Bridging technical design software and culture may be possible by looking at it from different perspectives. From the humanity’s discourse, technology seems to be as something external and independent. Historically, this caused a different process of symbolization rather than the one observed in literature and art. The reasons for the designer to think about the ethical and political position towards his work will not be sufficient if the technology would not be understood as a social symbol and as a political activity (Rieder, Schafer, 2008: 168). From the technological point of view, only recently there has been an understanding of how influent a particular device is in a social context, to the point of representing a way of being. Including a large number of participants in the design may enlarge its cultural dimension and match the different interests. Open source community is an example of this inclusion. However, there is still not enough exchange between technical departments and humanities. From the political point of view, the issue will be addressed when there will be an understanding of writing software as a citizen participatory decision. The government, as an arbiter, has to protect the coder communities from the established commercial actors.
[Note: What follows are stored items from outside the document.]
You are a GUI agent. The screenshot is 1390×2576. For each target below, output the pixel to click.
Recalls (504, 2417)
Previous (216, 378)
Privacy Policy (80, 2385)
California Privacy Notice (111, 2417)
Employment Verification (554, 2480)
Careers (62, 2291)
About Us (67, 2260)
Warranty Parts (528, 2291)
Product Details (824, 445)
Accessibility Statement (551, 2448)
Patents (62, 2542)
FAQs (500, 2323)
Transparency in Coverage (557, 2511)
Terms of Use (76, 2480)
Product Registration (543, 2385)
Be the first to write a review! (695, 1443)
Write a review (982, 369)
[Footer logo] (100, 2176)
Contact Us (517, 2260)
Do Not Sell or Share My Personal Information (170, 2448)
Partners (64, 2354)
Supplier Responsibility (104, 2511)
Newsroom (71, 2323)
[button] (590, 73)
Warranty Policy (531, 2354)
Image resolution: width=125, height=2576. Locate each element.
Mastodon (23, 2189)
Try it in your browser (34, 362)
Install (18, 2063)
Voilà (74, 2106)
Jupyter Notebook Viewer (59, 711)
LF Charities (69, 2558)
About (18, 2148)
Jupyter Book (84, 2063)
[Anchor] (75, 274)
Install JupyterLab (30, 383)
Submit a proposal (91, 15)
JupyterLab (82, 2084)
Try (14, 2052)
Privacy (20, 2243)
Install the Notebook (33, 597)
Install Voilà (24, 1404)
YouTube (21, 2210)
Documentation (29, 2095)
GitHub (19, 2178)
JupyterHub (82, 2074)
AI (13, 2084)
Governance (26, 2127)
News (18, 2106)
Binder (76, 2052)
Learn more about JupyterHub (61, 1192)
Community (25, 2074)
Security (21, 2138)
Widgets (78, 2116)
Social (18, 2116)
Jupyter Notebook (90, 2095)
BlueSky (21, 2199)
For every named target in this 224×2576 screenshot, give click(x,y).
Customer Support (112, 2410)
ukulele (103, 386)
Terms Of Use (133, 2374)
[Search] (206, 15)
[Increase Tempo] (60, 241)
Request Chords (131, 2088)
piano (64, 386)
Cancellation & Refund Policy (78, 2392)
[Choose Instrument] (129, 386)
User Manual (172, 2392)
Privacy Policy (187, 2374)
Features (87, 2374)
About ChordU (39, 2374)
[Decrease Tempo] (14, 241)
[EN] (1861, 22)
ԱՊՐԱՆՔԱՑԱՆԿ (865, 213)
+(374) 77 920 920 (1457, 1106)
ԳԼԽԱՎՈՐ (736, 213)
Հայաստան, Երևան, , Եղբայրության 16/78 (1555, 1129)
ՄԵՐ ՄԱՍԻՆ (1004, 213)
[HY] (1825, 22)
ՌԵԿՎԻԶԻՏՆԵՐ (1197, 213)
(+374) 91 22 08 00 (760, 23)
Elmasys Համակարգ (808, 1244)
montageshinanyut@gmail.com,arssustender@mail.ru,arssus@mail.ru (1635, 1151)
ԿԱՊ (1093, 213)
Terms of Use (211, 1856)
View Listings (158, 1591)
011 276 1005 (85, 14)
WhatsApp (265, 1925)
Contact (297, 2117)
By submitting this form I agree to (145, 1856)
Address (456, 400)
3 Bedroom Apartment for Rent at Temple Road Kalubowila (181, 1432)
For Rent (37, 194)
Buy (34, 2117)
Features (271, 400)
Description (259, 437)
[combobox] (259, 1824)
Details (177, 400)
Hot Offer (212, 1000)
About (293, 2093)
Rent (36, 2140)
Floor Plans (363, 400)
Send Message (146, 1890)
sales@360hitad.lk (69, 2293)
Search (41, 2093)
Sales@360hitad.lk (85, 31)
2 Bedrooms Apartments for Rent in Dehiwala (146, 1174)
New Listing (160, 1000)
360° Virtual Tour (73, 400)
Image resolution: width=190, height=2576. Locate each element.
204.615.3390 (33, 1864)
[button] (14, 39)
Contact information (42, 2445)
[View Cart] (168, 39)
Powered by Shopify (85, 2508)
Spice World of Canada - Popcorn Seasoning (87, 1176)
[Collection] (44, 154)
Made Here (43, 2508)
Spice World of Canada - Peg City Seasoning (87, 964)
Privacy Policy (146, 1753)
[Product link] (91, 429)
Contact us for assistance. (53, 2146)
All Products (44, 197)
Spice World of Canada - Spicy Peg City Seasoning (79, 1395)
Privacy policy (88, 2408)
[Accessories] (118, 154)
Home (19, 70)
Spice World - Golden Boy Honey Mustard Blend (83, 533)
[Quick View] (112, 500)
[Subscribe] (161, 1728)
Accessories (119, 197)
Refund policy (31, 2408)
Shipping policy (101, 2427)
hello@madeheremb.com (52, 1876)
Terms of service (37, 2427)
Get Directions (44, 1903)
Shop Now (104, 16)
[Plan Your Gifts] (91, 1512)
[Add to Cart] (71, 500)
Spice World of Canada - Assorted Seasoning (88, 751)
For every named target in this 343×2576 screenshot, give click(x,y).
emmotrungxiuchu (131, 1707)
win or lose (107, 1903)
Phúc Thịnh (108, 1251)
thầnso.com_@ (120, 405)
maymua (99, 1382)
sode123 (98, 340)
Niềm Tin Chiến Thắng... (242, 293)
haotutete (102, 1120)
The neutrality problem of technology has been addressed analyzing the Deterministic view and the opposite Feenberg’s Critical Theory of Technology. From the fact analyzed, the second theory seems to go beyond the first philosophy, favoured by the observation of the larger effects of the determinism on the society. However, despite the deterministic view of technology seems to be outdated, it still influences our culture. This was particularly evident in the first computer-aided design practice, considered by most of the designer as just a neutral tool, necessary only for an efficient purpose. In contrast with this idea, the consciousness of values embodied in the informatics may address the problem deeper and reveal insight on it, particularly if the level of freedom and control of a different cad tool is analyzed. From this position, who designs the tool decides what is possible or impossible to do with it. Translated in Feenberg’s theory, this is an exercise of power of the class of software designer over the class of software users. In order to go further, there must be an acceptance of the value-laden theory of technology, so that the exercise of power is revealed and questioned. Collaborative production and individual contribution such as open source software is the solution. The tool is personalized, improved and shared with all the communities. In these terms it is a democratic design, there is an involvement of many different interests in it. Moreover, while it brings more freedom, it is necessary to acquire skills for programming software. This may be dangerous in the architectural design process because, as it is seen as not neutral, it may bring its own values. In order to control it, Feenberg suggests the process of integration between coding and architectural design: decontextualization, contextaualization, technical code and participation.